Abstract

Nanotechnology offers innovative solutions to environmental challenges, including wastewater treatment and industrial waste management. However, the widespread discharge of municipal sewage, industrial solvents, agrochemicals, heavy metals, and nanoparticles threatens aquatic ecosystems. While nanomaterials hold promise for pollution remediation, their high surface reactivity and small size facilitate biotransformation, increasing their environmental interactions and disrupting aquatic food webs, particularly in tropical and subtropical regions. This review examines the adverse effects of engineered nanoparticles (ENPs) on aquatic life, emphasizing their bioaccumulation in species.
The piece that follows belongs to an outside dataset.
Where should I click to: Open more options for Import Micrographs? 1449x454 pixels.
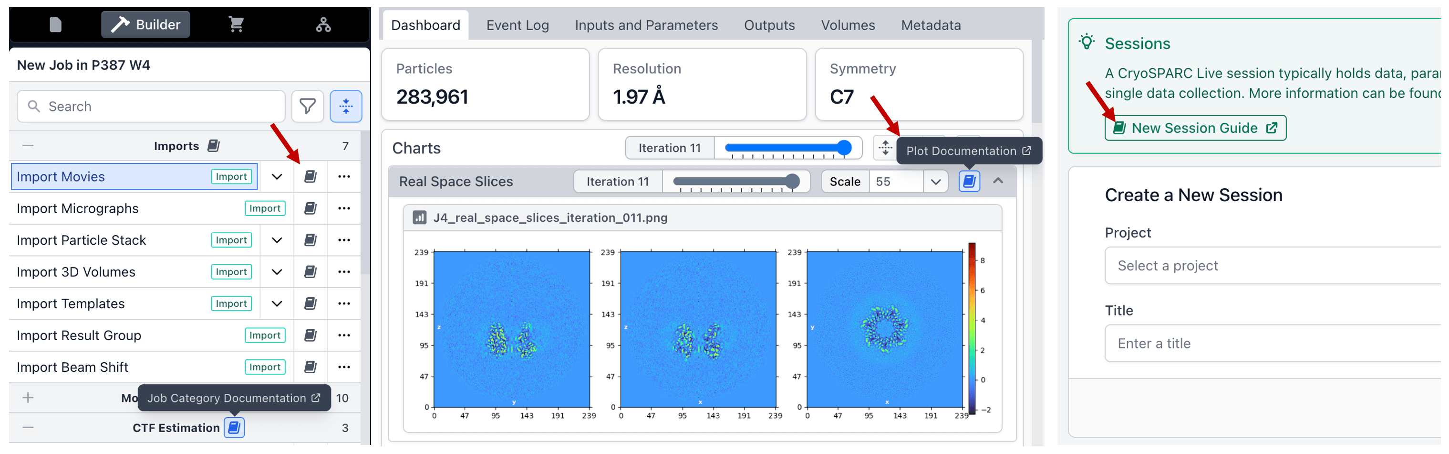(x=344, y=208)
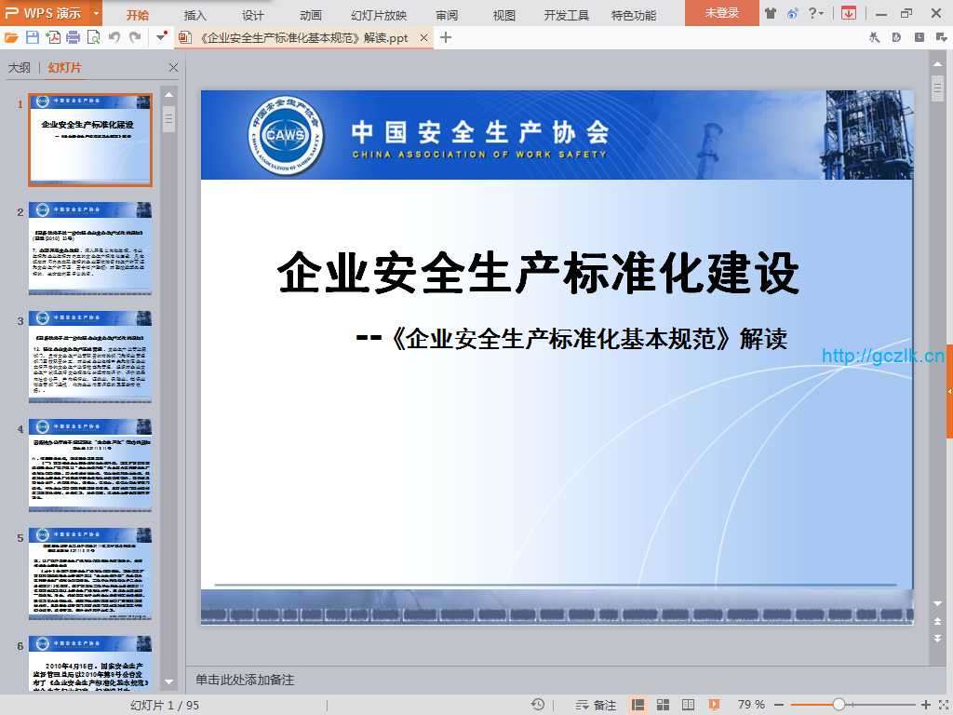
Task: Click the zoom slider handle
Action: click(x=839, y=705)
Titanium dioxide nanoparticles exhibit bioaccumulation rates of up to 86%, whereas copper nanoparticles accumulate at only 0.9 ppb. Affected organs include the gills, brain, and lungs, highlighting nanoparticle contamination's widespread impact. Biofilms enhance nanoparticle adsorption and pollutant transport. This study introduces the bioaccumulation index (BAI), improving bioaccumulation assessment over conventional methods. Findings stress the need for regulatory frameworks, sustainable nanotechnology, and advanced monitoring to reduce environmental risks. Future work should focus on long-term toxicity studies, eco-friendly designs, and mitigation strategies. Integrating bioaccumulation models and risk assessment tools can help balance technological progress with aquatic ecosystem sustainability, promoting responsible nanotechnology for a cleaner future.